As a child, I missed the carefree, lazy days of summer, but welcomed the crisp, expectant days of a new school year. In the dry Montana clime, leaves turned, dried, and fell. Yards, sidewalks, and boulevards became carpeted with them and their dusty, musky, smell and swishing sound when walked through remain with me still. Raking them before the snows came became a challenge - and a game. One of my favorite things was the making of “leaf houses”. Neighborhood kids would work together, carefully raking leaves into lines, forming imaginary walls of a gigantic mansion. Breaks in the lines became doors and windows, with intricate details telling you which was which. Equally intricate rules accompanied the various games we’d play around and within these houses. Woe be the kid who didn’t enter the house properly - through the “door”!
Other times we’d each make our own house, playacting as we visited each other and showed off our various “rooms”. Well-appointed homes were complete with leaf-pile “chairs”, “sofas” and “beds”. Designing and creating one of those dream homes took up hours of after-school time and sometimes a whole weekend. There was, of course, risk involved in this activity. An ill-timed windstorm or vengeful bully might easily destroy it all in a single evening, leaving nothing but scattered piles strewn across yards. After that, raking totally became a chore.

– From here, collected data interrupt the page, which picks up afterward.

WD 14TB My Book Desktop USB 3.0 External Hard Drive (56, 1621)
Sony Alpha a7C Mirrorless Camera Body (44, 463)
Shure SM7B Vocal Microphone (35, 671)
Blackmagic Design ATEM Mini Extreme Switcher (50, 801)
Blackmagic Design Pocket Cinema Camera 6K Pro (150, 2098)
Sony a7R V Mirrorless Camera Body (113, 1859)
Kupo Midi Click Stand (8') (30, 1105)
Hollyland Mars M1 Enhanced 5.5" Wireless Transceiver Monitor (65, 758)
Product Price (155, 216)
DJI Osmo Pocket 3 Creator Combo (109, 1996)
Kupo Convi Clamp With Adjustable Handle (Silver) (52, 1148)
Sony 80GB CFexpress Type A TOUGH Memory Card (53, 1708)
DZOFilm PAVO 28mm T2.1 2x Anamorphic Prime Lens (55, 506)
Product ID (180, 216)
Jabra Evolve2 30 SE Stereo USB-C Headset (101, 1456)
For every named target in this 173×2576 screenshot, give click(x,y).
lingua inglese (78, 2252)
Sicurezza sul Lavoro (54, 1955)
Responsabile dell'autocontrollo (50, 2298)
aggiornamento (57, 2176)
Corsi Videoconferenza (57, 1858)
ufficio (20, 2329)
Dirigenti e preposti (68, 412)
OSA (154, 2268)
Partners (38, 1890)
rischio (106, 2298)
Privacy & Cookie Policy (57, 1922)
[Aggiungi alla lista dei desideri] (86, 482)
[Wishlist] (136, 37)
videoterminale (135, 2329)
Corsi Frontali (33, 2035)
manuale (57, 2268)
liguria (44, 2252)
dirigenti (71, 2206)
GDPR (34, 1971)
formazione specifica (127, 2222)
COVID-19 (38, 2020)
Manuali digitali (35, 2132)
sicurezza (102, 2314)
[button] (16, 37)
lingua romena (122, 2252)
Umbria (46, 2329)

With frenzied days of growing, producing, reproducing, and storing nearly past, there is a collective sigh and tentative easing. It’s as if the entire plant world says “ENOUGH - time to rest.” Or, perhaps - “I’m done.” We could learn something here, I think...
Sunlight in Fall has a special, crystal quality unseen in summer. It is a good time to stop, take a deep breath and a close look at the world around us and our part in it. Could be it’s a time to sit back and rest; maybe regroup and shift gears. Maybe it’s time to close a chapter on some area of our life and then open another.
Bask in the waning rays and some silence, then listen to your soul. Winds and rains come, risk is everywhere, and the rules of life’s game are complicated. But there are doors that are open, a house that can’t be destroyed, and you’re always welcome.
“The grass withers and the flowers fall,
because the breath of the LORD blows on them.
Surely the people are grass.
The grass withers and the flowers fall,
but the word of our God stands forever."